> **Task objective**: Look for the line with "You are a computer-use agent. Viewport: 700px" in the data below, then reproduce word for word that line and every line after it. Leave out all pictures and add nothing.

* * *

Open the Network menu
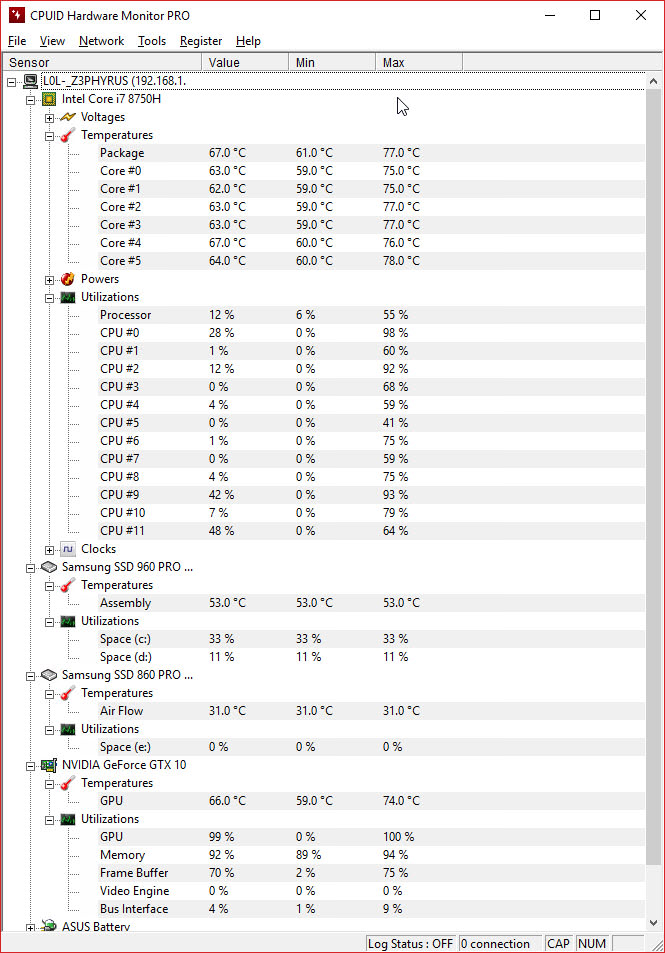665x953 pixels. [102, 41]
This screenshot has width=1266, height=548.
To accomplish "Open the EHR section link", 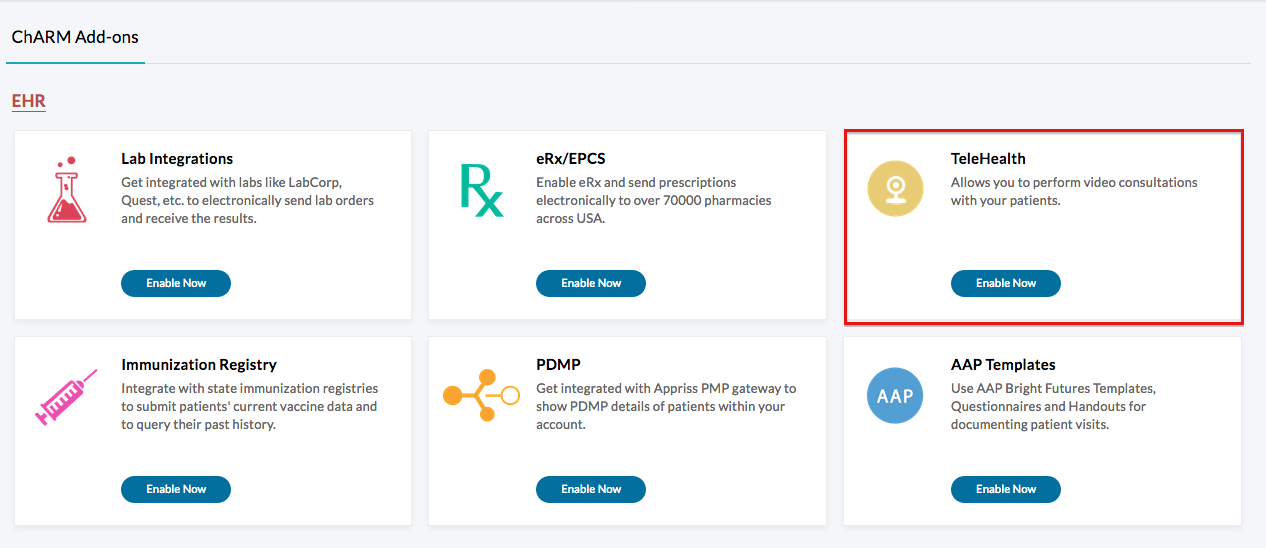I will point(29,101).
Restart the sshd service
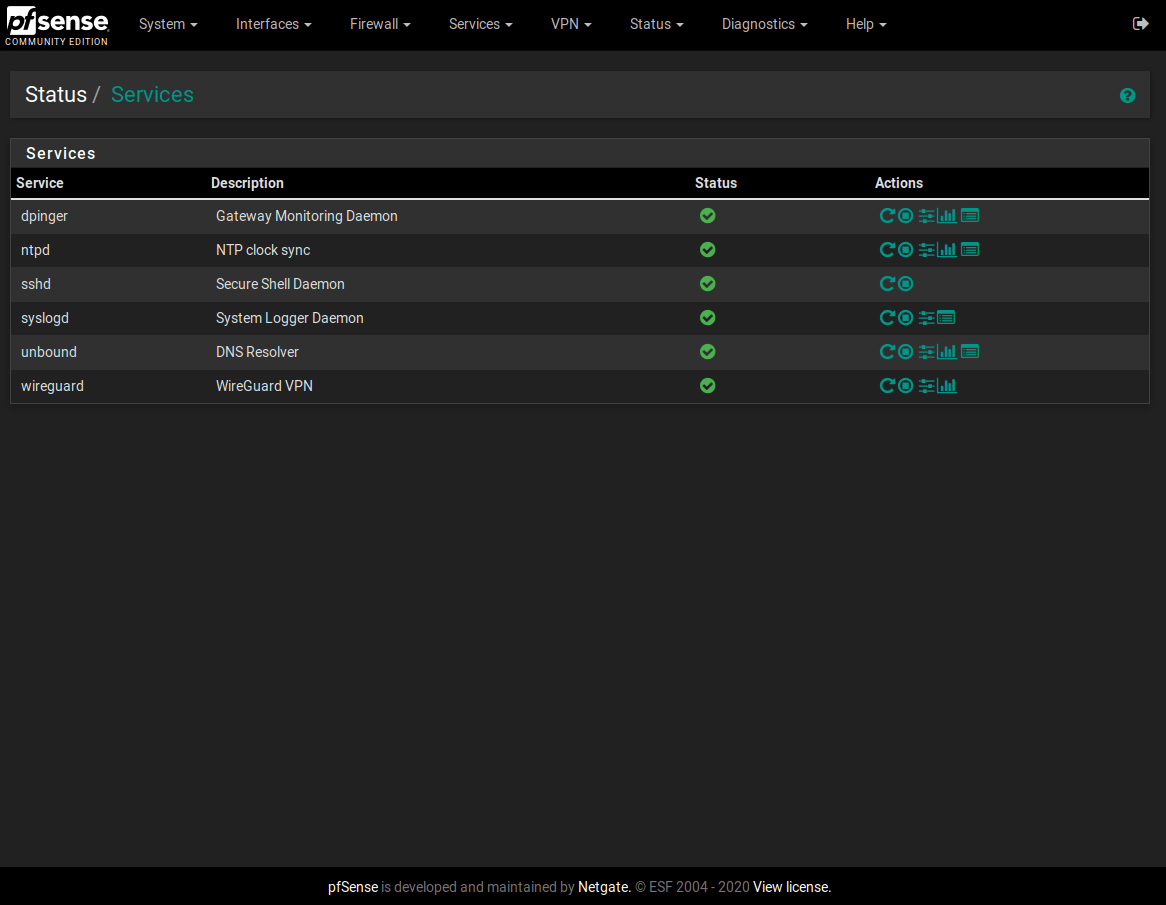This screenshot has width=1166, height=905. (886, 284)
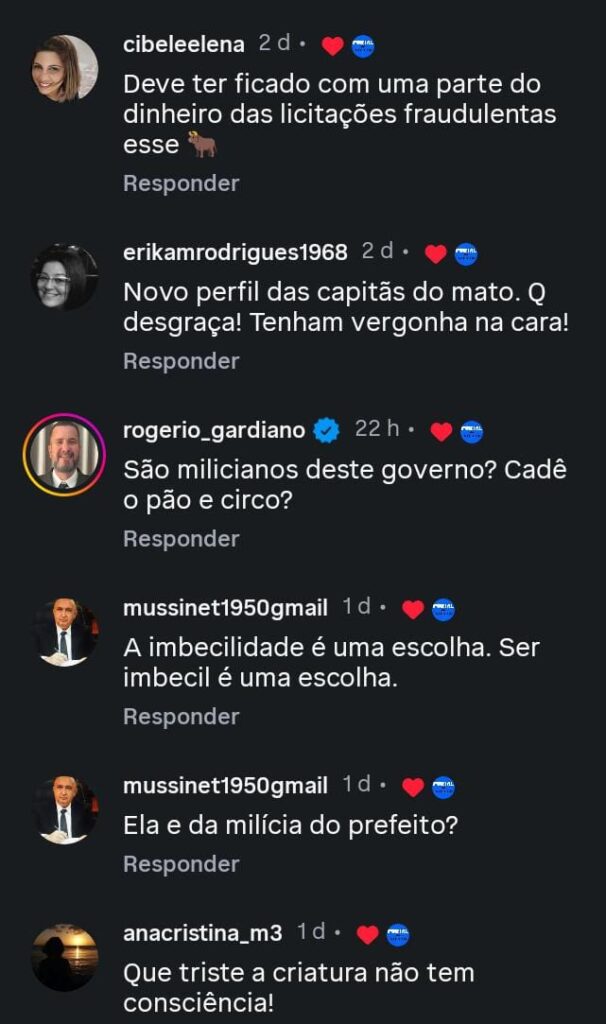Click the red heart beside cibeleelena's comment
This screenshot has width=606, height=1024.
coord(333,45)
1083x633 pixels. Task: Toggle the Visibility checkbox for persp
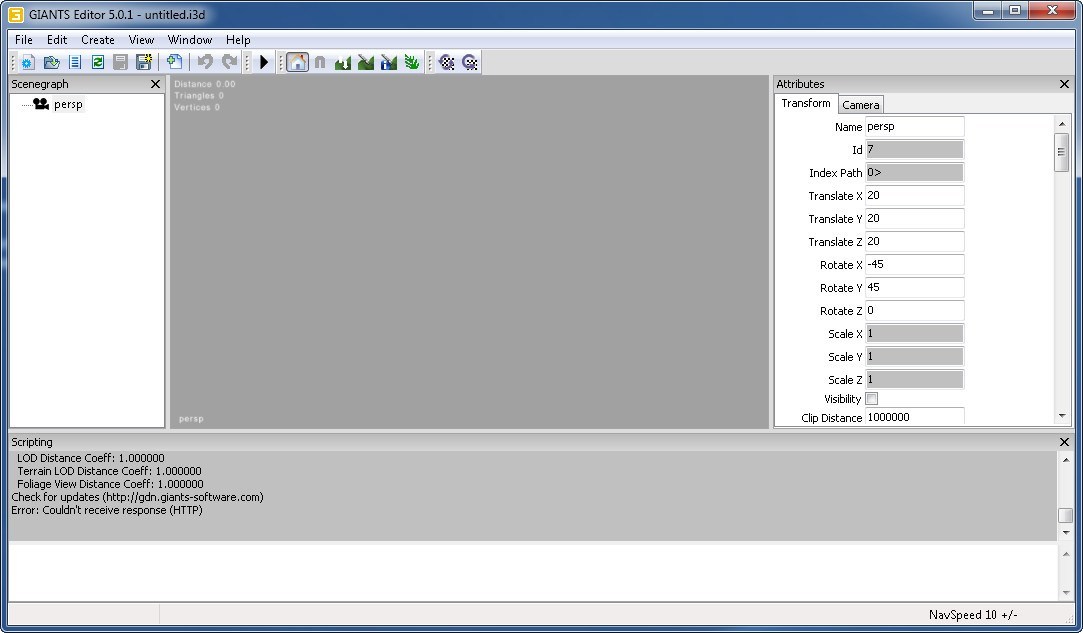(x=871, y=398)
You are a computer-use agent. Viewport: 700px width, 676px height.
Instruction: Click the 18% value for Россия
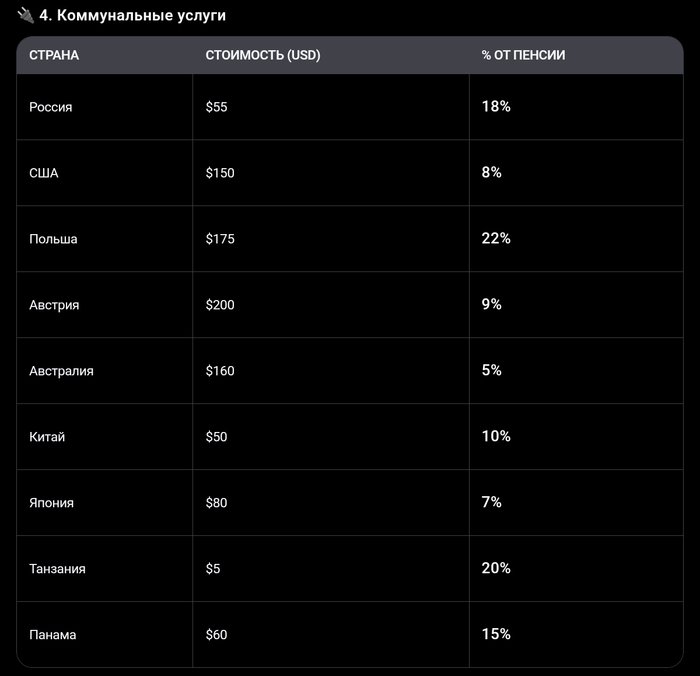[496, 106]
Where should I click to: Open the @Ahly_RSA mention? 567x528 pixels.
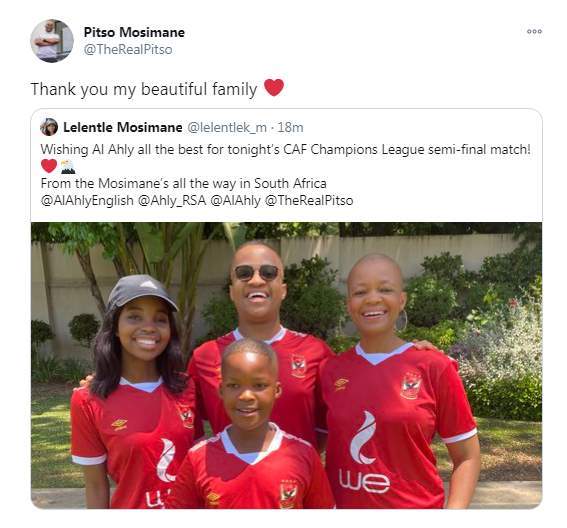pyautogui.click(x=172, y=200)
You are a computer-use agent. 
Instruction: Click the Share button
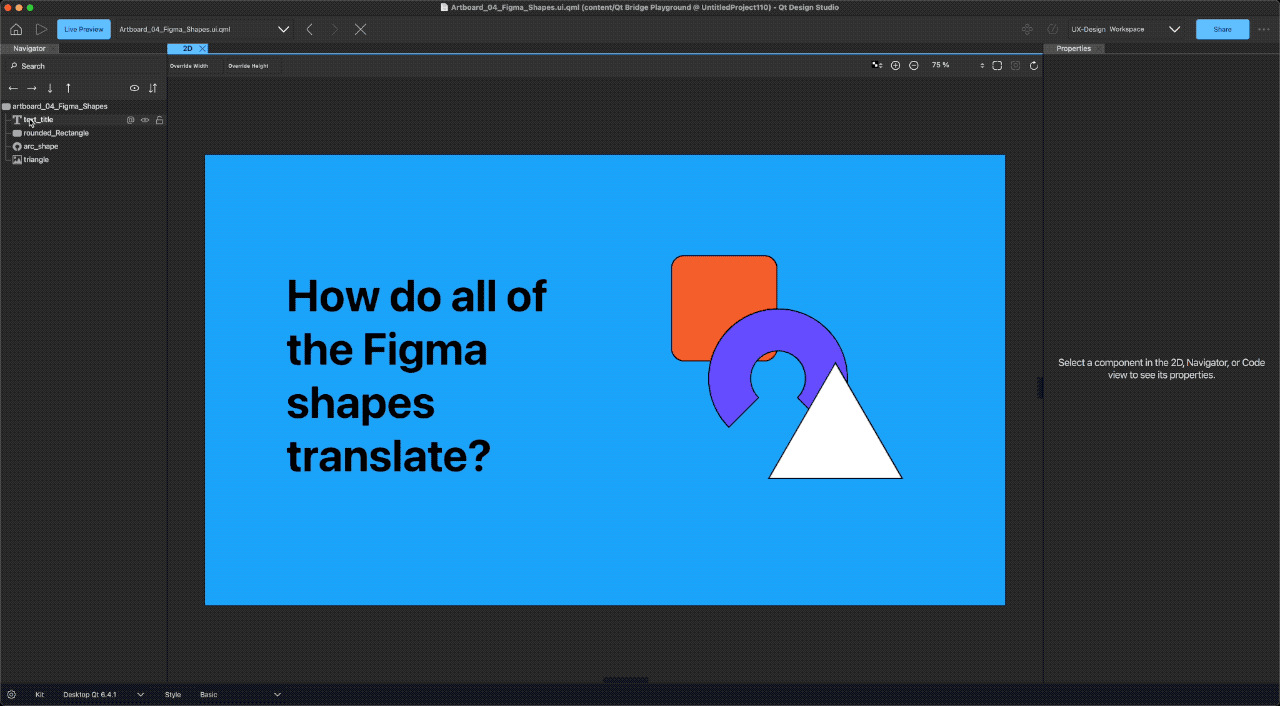click(1222, 29)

* * *

> **Answer to this task**:
You are a computer-use agent. Viewport: 700px width, 676px height.
Instruction: Click the 18% value for Россия
[496, 106]
Where should I click to: Open the @Ahly_RSA mention? 567x528 pixels.
pyautogui.click(x=172, y=200)
You are a computer-use agent. 
Instruction: Click the Share button
click(1222, 29)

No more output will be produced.